A trader said there was "not a huge amount of trading" in Dynegy Holdings LLC paper, although he saw its 7 1/8% notes due 2018 down 2½ points, trading at 64½ bid.

Another trader cited market scuttlebutt that the Houston-based power generating company might be heading toward a bankruptcy filing, following the abject failure of its effort to get rid of up to $1.25 billion face amount of its more than $3 billion of bond debt via an exchange offer.
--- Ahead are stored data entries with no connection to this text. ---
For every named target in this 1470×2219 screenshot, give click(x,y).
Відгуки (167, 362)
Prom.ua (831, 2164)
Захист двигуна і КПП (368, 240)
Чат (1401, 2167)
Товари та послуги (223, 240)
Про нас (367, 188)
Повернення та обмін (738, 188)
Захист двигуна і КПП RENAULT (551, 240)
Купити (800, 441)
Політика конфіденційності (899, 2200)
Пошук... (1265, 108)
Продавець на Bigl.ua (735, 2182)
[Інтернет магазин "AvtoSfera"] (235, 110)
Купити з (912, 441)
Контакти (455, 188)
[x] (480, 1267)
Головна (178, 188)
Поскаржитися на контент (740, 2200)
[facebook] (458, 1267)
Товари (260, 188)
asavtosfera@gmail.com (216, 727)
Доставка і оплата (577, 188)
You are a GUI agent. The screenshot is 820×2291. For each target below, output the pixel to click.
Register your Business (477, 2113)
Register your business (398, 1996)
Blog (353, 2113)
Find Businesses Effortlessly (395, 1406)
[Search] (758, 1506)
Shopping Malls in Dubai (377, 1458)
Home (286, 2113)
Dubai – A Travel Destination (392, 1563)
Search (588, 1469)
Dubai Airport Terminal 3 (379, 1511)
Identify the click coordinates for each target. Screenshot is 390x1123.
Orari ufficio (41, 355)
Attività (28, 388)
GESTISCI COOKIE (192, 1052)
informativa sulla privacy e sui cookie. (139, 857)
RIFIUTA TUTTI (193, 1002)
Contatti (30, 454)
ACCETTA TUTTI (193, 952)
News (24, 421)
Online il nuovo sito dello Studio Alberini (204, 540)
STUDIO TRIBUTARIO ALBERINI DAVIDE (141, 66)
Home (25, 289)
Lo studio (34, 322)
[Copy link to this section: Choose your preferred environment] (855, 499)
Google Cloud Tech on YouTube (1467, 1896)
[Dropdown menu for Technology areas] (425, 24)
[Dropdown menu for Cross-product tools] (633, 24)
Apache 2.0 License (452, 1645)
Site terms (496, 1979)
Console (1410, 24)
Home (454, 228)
That offer, having drawn little or no response from over 97% of the bondholders, was formally withdrawn on Friday.

The trader said that he had heard someone say "[Dynegy] could file [as early as] tonight."

The trader saw Dynegy's 7¾% notes due 2019 quoted a point lower at 65 bid, 67 offered. Its 7½% notes due 2015 were quoted about 7072, but on not much trading, the trader said.

He said that he didn't see a lot of quotes in their bonds, but did see a lot of CDS traded, referring to the credit-default swaps contracts bondholders buy to protect against a possible event of default.

The company did announce late Monday its Chapter 11 filing and restructuring of $1.4 billion worth of senior notes.